Si dicono perciò immortali: proliferano in modo continuo in presenza degli opportuni metaboliti.
Molte linee cellulari continue sono state ottenute a partire da tessuti tumorali (es HeLa).
Le cellule trasformate , invece, presentano caratteristiche simili alle cellule cancerose: sono
immortali, proliferano in vitro fino a raggiungere una densità maggiore delle cellule normali e,
spesso, crescono senza aderire ad alcuna superficie.
Le colture si distinguono a seconda che le cellule siano in sospensione o aderenti.
Le cellule di origine emopoietica, che normalmente crescono in mezzo fluido, crescono in sospensione
e si moltiplicano in vitro senza aderire.
Le cellule che, invece, fanno parte di tessuti solidi crescono in vitro aderendo alla superficie delle
piastre da coltura.
Cellule confluenti in monosrato (100 x magnification) L929 mouse fibroblast cells.
La crescita delle cellule in vitro viene assicurata dalla presenza di elementi nutritivi
di base (glucosio, aminoacidi, sali minerali) e fattori di crescita (presenti nel siero)
Terreni per colture
I terreni usati per le colture cellulari (BME; MEM; DMEM; …)differiscono tra loro per il contenuto in
amminoacidi e sali, e per la concentrazione di glucosio. La composizione esatta dei singoli terreni ed il
tipo di terreno adatto per una data linea cellulare viene di solito specificato dalla ditta produttrice.
Per la crescita, le cellule richiedono un valore di pH del mezzo compreso tra 7.2 e 7.4.
Per mantenere costante tale valore di pH, si ricorre per lo più ad incubatori con una fase gassosa
contenente il 5% di CO2 e terreni contenenti NaHCO3.
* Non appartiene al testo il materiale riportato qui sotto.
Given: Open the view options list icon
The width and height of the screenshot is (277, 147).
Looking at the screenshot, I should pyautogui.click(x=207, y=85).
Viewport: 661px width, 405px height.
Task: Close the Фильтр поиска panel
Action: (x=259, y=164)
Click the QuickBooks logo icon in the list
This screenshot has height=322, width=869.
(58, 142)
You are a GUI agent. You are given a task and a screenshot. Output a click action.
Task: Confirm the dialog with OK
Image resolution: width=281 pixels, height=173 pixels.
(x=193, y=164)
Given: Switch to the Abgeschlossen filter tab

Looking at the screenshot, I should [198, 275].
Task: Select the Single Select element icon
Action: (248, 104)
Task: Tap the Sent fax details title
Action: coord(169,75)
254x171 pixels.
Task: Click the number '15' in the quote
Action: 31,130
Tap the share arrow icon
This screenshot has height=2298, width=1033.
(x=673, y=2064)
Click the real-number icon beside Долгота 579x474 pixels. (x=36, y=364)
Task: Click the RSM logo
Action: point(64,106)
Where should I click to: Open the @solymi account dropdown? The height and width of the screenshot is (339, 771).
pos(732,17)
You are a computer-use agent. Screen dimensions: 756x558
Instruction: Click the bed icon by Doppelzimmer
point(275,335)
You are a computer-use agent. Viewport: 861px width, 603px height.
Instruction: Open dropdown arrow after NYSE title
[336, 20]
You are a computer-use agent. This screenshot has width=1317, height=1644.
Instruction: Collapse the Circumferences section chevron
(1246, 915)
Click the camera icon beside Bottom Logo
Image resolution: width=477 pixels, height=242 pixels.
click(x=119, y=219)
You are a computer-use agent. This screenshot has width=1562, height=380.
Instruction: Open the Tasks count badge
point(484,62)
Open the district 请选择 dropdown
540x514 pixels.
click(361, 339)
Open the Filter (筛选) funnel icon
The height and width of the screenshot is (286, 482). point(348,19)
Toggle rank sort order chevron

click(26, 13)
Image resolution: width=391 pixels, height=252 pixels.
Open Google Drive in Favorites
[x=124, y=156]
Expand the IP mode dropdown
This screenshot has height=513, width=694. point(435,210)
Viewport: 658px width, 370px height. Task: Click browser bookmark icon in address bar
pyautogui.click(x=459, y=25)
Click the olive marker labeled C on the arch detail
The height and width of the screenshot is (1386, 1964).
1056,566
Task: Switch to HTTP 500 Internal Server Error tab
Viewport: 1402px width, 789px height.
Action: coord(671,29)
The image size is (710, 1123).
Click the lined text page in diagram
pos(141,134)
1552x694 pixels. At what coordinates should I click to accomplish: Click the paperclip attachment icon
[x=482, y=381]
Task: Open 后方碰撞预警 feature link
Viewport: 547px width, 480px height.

In soluzione acquosa il bicarbonato dissocia va incontro ad idrolisi (tende a riformare l’acido debole di
partenza).
La CO2 presente nell’incubatore tende a controbilanciare questo aumento, mantenendo così il giusto pH
del terreno.
Per avere un indicazione visiva del pH, i terreni vengono addizionati di rosso fenolo, un indicatore che ha
un colore rosso-arancio a pH 7,3, vira al gialloarancio a pH acido e al rosso viola a pH alcalino.
Con il proliferare della crescita cellulare, in incubatore al 5% di CO2, il terreno tenderà al giallo a causa
dell’acidificazione prodotta dal metabolismo cellulare. Se le piastre tenute in incubatore, invece, virano al
violaceo, significa che la regolazione della CO2 del macchinario è errata oppure che le cellule stanno
morendo (non sono metabolicamente attive).
I terreni liquidi normalmente non contengono antibiotici, siero e Lglutamina, perché instabili; questi
composti vanno perciò aggiunti prima dell’uso. Il siero è una miscela complessa di proteine plasmatiche,
fattori di crescita, minerali … Il siero di uso più comune nelle colture cellulari è il siero fetale bovino o di
vitello (FBS o FCS).
Controllo contaminazione
Pur operando in condizioni di sterilità, lavorando con le colture cellulari c’è sempre rischio di
contaminazione da parte di batteri, funghi, micoplasmi e virus. Mentre la contaminazione da batteri e
miceti è facilmente identificabile (provoca un intorbidimento del terreno), quella da virus e da micoplasmi
è più difficile da identificare (tranne che si riscontri un effetto citopatico).
Per ridurre il rischi di contaminazioni, perciò, vengono aggiunti ai terreni da coltura degli agenti
antibiotici (penicillina, streptomicina, kanamicina,…) e antimicotici (anfotericina B,…).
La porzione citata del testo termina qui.